··· Podane rekordy

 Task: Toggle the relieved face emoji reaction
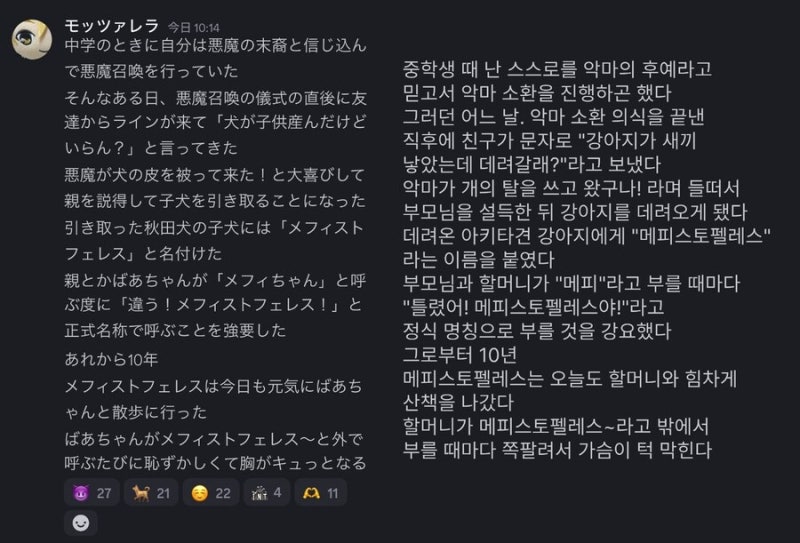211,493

······
··· Podane rekordy

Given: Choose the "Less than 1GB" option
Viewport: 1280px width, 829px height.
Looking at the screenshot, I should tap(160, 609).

······

### Zadanie
Zastąp „Viewport” wyrazem „Screen” w części rekordów, która zaczyna się wierszem zawierającym „Given: Choose the”, a kończy wierszem zawierającym „Looking at the”. Podaj wyłącznie tę część, poza tą zmianą bez żadnych innych poprawek.

### Rozwiązanie zadania
Given: Choose the "Less than 1GB" option
Screen: 1280px width, 829px height.
Looking at the screenshot, I should tap(160, 609).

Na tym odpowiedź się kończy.